There is a reason why the kind of women attracted to the priesthood, are radical feminists obsessed with death. Reversing roles creates confusion.
Not surprisingly, the Episcopal Church also has a Seminary President, Katharine Ragsdale, who recently stated in a sermon:
Let me hear you say it:
“Abortion is a blessing and our work is not done.”
c matt: As I’ve said many times, I don’t have a problem with the all-male priesthood. I neither support nor oppose women’s ordination; nor do I support goofiness, flippancy, or unnecessary irreverence in a religious context. I do assert the following:
1. If you read the relevant Vatican documents, especially Inter Insigniores and Sacerdotalis, the argument is made more from Tradition in the broad sense and from the Twelve having been men. The Pauline forbidding of women ministers is hardly mentioned–Inter Insigniores touches on it briefly, and Ordinatio Sacerdotalis doesn’t mention it at all.
2. To say that the Church is correct in a teaching is not the same as saying that it has (yet) given a theologically plausible or intellectually coherent reason for said teaching. One could follow Tertullian writing of the Resurrection in saying credo quia absurdum est (“I believe because it’s absurd”). Thus, it’s not a contradiction to accept the teaching on male-only ordination while at the same time doubting that the Church has given a plausible reason for this. That, in fact, is my position–I have no problem with the all-male priesthood and if the Church continues thus, fine; but I don’t think it’s given a truly convincing argument as to why this must be so, at least not yet.
3. Neither of the above-mentioned documents are infallible, at least not by the extraordinary Magisterium (i.e. they are not ex cathedra declarations). The CDF asserts that the teaching is infallible from the ordinary Magisterium. Many theologians disagree. Likely it will come down, at some future point, to an actual ex cathedra declaration against women’s ordination, or a change in the practice. Either result is fine by me.
4. This is a can of worms that I don’t want to pursue, but if one takes a totally unbiased look at Church history, there are several doctrines (especially usury and extra ecclasiam nulla salus) that seem to have been understood as infallibly taught by the ordinary Magisterium (e.g. the Medievals considered it doctrine that any interest at all on a loan was wrong) which teachings have been reversed over time. Whether such things are really examples of “change” is a debate I’m not interested in having here; suffice it to say that the arguments for total doctrinal continuity are at best tendentious, requiring Olympic-class mental gymnastics, and at worst totally bogus.

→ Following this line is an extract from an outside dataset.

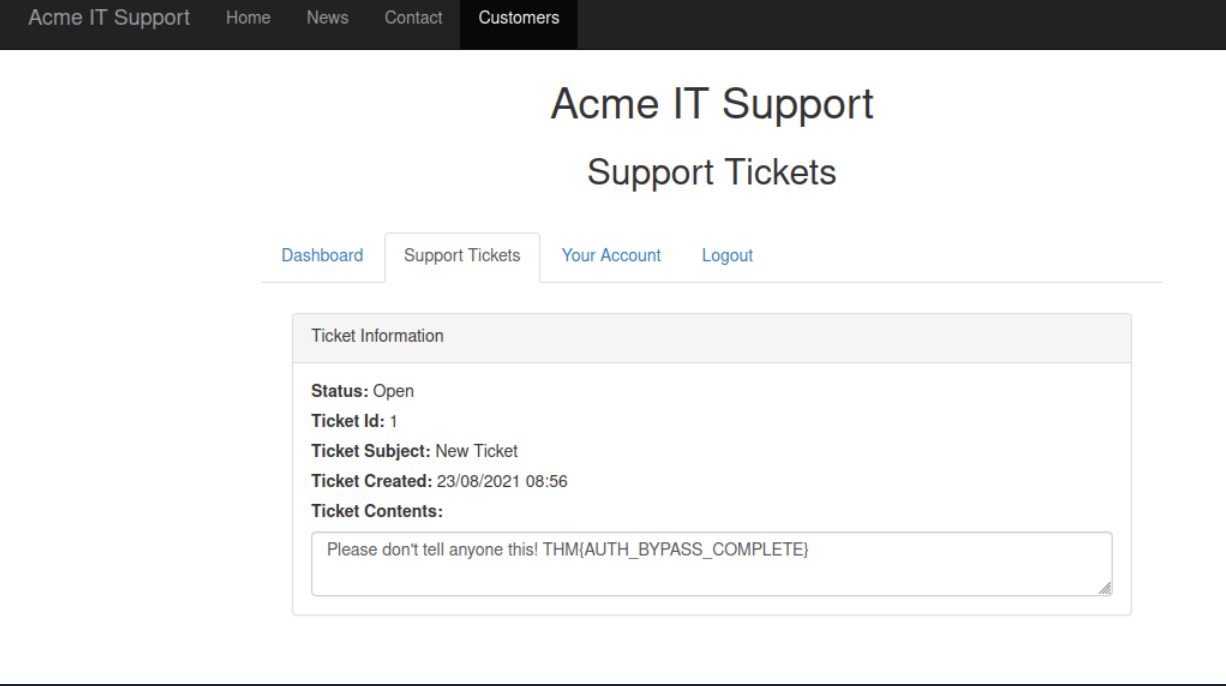Click the Acme IT Support navbar brand
The height and width of the screenshot is (686, 1226).
coord(109,18)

5. Finally, the Western debate makes a habit of pointedly ignoring deaconesses. There is no doubt that they existed; and though there is no “official” pan-Orthodox view short another Ecumenical Council, most Orthodox theologians that have studied the matter argue that diaconal ordination for women was a true sacrament, not just installation into a lay order. That’s a far cry from woman priests (theologically, the Orthodox consider there to be a sharper distinction between the diaconate and the presbyterate than the West historically does); but it is a possible ecumenical concern, and ignoring it, hoping it’ll go away isn’t a productive way of dealing with it.

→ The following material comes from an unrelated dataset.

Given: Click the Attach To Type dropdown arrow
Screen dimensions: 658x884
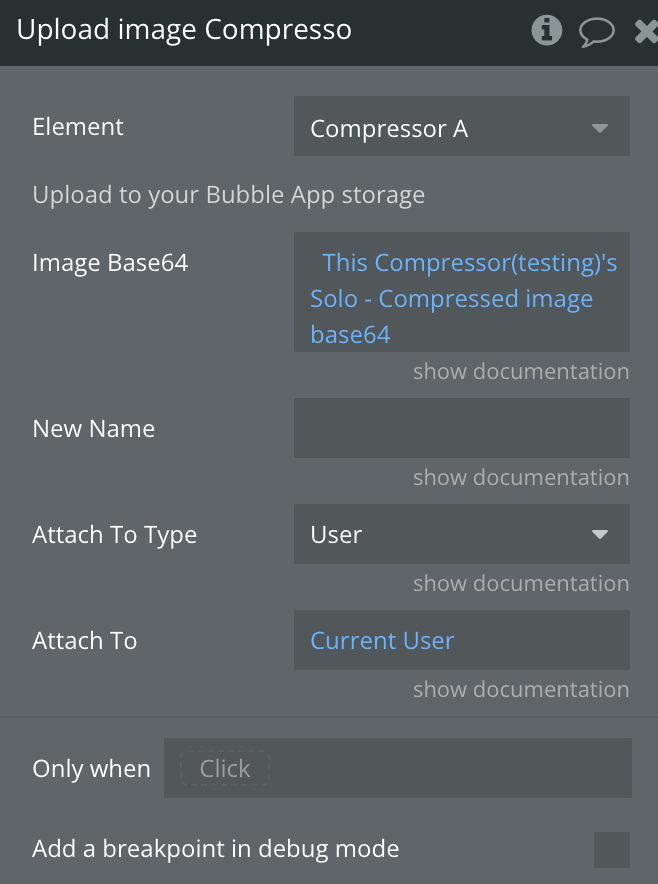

Frankly, if you look at other churches’ experience, it seems unlikely that opening the Catholic priesthood to married men and women would be a magic cure-all for ministerial and other institutional problems. Given the nature of the hierarchy and the institutional rot sadly apparent in it, if they opened the priesthood to women tomorrow, I’d strongly discourage my daughter from seeking ordination (as I would discourage a son, if I had one, from so doing under the current system). However, not all women who want the rule changed are ditzy flakes, and I’ve known enough priests over the last 24 years to say that your typical Catholic priest is not a walking advertisement for the virtues of the male gender. Thus, while accepting the current teaching, I don’t feel moved to find examples of silliness among women interested in the priesthood and then go on to pour mockery and snark on them. Doesn’t seem a model of Christian behavior to me.